Plectin function in normal and diseased hearts

Plectin is a cytoskeletal linker protein with a multitude of cellular functions. Its pivotal role in mechanical stress-bearing tissues in humans is highlighted by the fact that mutations in the human plectin gene (PLEC) cause a variety of skin and skeletal muscle diseases. The group of human plectinopathies thus far comprises five autosomal-recessive disorders, namely epidermolysis bullosa simplex with musculardystrophy (EBS-MD), EBS-MD with myasthenic syndrome (EBS-MD-MyS), limb girdle muscular dystrophy type 2Q (LGMD2Q), EBS with pyloric atresia (EBS-PA), and skin-only EBS, as well as the autosomal-dominant variant EBS-Ogna.
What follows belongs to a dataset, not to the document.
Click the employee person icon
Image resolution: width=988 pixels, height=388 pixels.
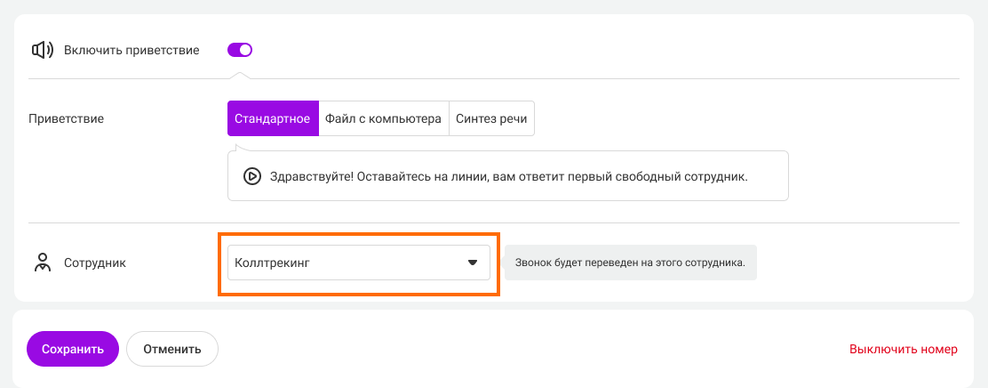(x=42, y=263)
Plectinopathies belong to the group of rare diseases with an incidence of less than 5 affected individuals in 10,000. Beyond skin and skeletal muscle involvement, PLEC mutations also cause a broad spectrum of cardiac disease manifestations. However, very little is currently known about the role of plectin in normal and diseased hearts. Moreover, no curative treatment is available for all human plectinopathies. In this project, we aim to investigate the consequences of plectin-deficiency on cardiac function, morphology, and biochemistry in plectin-deficient cell and animal models. Moreover, we will assess the impact of physical activities on the cardiac pathology and will try to ameliorate the cardiac pathology by treatment with selected drugs, thereby candidates for EBS-MD patients. The combined genetic, biochemical, cellular, molecular, and physiological approaches proposed here are bound to yield a more integrated picture of how the cardiac muscle copes with stress under normal conditions and in disease. We strongly believe that our project will open a completely new chapter in our current understanding of the role of plectin in normal and diseased cardiac tissue. Beyond deeper insights into the pathophysiology of plectin-related cardiac diseases, the outlined project shall answer the question if, and to what extent, physical activity and the chosen drugs can alter the cardiac muscle pathology in plectinopathy cell and animal models. Thus, our work also has the translational potential to improve the clinical counseling of patients and may help to pave the way towards new treatment options for plectinopathies.